**PROBLEM DETAILS:** Find the line below that contains "The height and". Transcribe it and every line after it exactly, adding nothing.

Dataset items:

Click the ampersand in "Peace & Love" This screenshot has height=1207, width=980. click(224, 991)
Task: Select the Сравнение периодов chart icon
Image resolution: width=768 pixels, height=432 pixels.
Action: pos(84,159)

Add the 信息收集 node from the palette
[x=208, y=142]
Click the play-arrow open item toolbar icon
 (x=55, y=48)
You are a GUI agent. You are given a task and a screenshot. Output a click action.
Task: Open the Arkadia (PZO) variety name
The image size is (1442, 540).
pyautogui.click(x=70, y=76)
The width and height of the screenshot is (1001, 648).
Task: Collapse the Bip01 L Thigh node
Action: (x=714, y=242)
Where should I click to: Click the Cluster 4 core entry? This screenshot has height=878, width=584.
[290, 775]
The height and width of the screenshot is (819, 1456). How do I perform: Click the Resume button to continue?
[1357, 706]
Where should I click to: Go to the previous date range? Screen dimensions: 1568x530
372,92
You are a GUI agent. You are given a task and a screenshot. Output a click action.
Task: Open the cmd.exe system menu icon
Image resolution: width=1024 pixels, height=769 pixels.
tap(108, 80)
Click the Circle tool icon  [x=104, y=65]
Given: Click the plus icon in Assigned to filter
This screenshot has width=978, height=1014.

**SOLUTION BELOW:**
The height and width of the screenshot is (819, 1456). How do I perform: Click the Resume button to continue?
[1357, 706]
Where should I click to: Go to the previous date range? Screen dimensions: 1568x530
372,92
You are a GUI agent. You are given a task and a screenshot. Output a click action.
Task: Open the cmd.exe system menu icon
Image resolution: width=1024 pixels, height=769 pixels.
tap(108, 80)
Click the Circle tool icon  [x=104, y=65]
Given: Click the plus icon in Assigned to filter
This screenshot has width=978, height=1014.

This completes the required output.